• [Passage for review]
━━━━━━━━━━
DPA
Public health officials in the US and elsewhere have been struggling to persuade eligible citizens to get their Covid-19 booster shots. New research could help them make the case that the extra dose will provide substantially more protection — even if they’ve also recovered from a coronavirus infection.
A small study that’s among the first to track people’s protective antibodies over time found that those who were immunized against Covid-19 with two doses of an mRNA vaccine and received a booster shot about eight months later saw their levels of neutralizing antibodies skyrocket.
Among this group of 33 fully vaccinated and boosted people, the median level of these antibodies was 23 times higher one week after the booster shot than it had been just before the tune-up dose.
What’s more, their median post-booster antibody level was three times higher than was typical for another group of people whose antibodies were measured a few weeks after getting their second dose of vaccine, when they’re close to their peak. And it was 53 times higher than that of a group of 76 unvaccinated people who had recovered from Covid-19 just two to six weeks earlier.
Even compared to a group of 73 people who had weathered a bout with Covid-19 and went on to get two doses of an mRNA vaccine, the boosted group’s median antibody level was 68 per cent higher.
Study leader Alexis Demonbreun, a cell biologist at Northwestern University’s Feinberg School of Medicine, said the data demonstrate that no matter how well protected a vaccinated person may think she is, getting a booster shot is likely to increase her neutralizing antibodies — and with it, her immunity — considerably. And because scientists expect large antibody responses to create more durable immunity, the protection afforded by the booster should last longer than the initial two-shot regimen did.
━━━━━━━━━━
• [Extracted records]

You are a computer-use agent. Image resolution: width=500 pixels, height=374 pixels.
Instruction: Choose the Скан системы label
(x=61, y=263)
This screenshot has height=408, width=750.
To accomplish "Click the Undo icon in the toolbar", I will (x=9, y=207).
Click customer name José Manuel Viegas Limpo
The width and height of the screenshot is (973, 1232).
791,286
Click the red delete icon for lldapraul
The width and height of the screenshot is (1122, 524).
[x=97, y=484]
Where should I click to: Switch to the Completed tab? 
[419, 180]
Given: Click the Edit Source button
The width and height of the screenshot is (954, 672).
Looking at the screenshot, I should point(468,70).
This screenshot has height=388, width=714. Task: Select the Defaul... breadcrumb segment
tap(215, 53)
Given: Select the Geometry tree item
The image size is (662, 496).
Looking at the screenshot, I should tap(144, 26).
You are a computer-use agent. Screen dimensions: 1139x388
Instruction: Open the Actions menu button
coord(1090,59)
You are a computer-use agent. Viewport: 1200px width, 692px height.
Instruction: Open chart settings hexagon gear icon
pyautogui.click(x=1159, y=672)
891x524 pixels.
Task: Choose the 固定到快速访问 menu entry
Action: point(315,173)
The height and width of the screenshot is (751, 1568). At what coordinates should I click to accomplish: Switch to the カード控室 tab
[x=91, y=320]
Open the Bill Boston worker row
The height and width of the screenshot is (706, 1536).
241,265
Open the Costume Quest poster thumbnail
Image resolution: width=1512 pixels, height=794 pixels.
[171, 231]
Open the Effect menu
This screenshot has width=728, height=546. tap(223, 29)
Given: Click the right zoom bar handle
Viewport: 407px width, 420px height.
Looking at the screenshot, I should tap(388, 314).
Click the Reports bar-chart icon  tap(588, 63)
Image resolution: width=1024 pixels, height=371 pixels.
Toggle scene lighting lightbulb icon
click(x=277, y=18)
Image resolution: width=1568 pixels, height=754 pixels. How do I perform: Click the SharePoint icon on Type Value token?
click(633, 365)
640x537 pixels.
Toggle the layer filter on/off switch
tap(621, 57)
━━━━━━━━━━
• [What to work on]
**A)** In the article on Covid-19 booster shots, how many people were in the fully vaccinated and boosted group that the study tracked?
**B)** Rewrite the paragraph in the article on Covid-19 booster shots that begins "What's more, their median post-booster antibody level" as a short bulleted list that keeps its main facts.

• [Solutions per task]
**A)** 33 people.

**B)**
- The boosted group's median antibody level was three times higher than was typical for people measured a few weeks after their second vaccine dose, near their peak.
- It was 53 times higher than that of 76 unvaccinated people who had recovered from Covid-19 two to six weeks earlier.